**Text segment:**
+ + + +

Benjamin Button is born old. Left by his father, a button tycoon, on the doorstep of a Louisiana nursing home, his wrinkly, decrepit baby body is raised by one of the caregivers in the home. As he grows older in years, his body grows younger. He meets a little girl named Daisy, and though he is her age, his elderly appearance keeps him from becoming her playmate. Instead, he waits out the decades, working as a hired hand on a tugboat, seeing the world, until the time comes where his age and his looks can both catch up and meet square in the middle. He returns to Daisy, hopeful that they can spend a few years together, before she grows too old and he grows too young to keep their romance going.

At its best, The Curious Case of Benjamin Button is a technical marvel and a warm-hearted, beautiful movie. At its worst, Benjamin Button is a desperate, overblown exercise in sentimentality. trying very, very hard to get a reaction that really shouldn’t be this difficult to get. It wants you to feel romantic and wistful and sad, but it takes such a detour-laden path to get there, that the film never earns those honest emotions from the audience in response. The last time I can think of where someone spent this much time and money and tech whiz-bang trying to get an audience to cry a little was Bicentennial Man, the multi-generational Robin Williams sci-fi love story.

+ + + +

**Problem to work on:**
Please translate this sentence from the Benjamin Button review into Spanish: "As he grows older in years, his body grows younger." The data that comes next has no connection to the Benjamin Button review.

**Dataset section:**
+ + + +

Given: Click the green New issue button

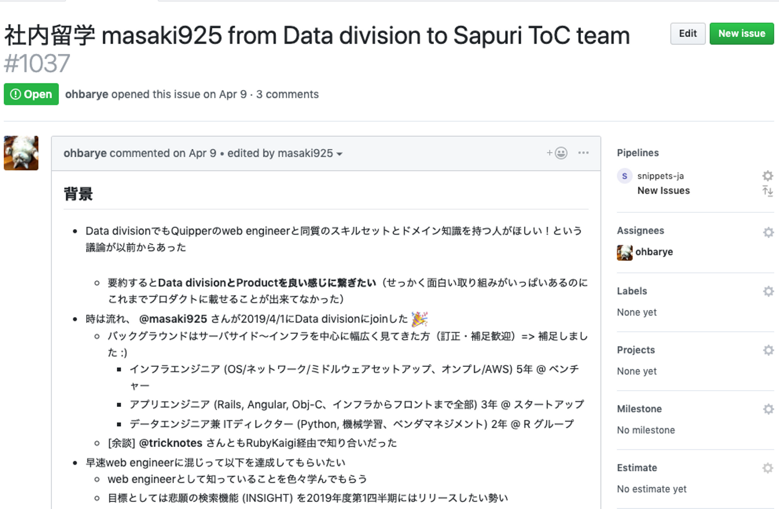Looking at the screenshot, I should click(x=741, y=34).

+ + + +

**Finished exercise:**
A medida que envejece en años, su cuerpo se vuelve más joven.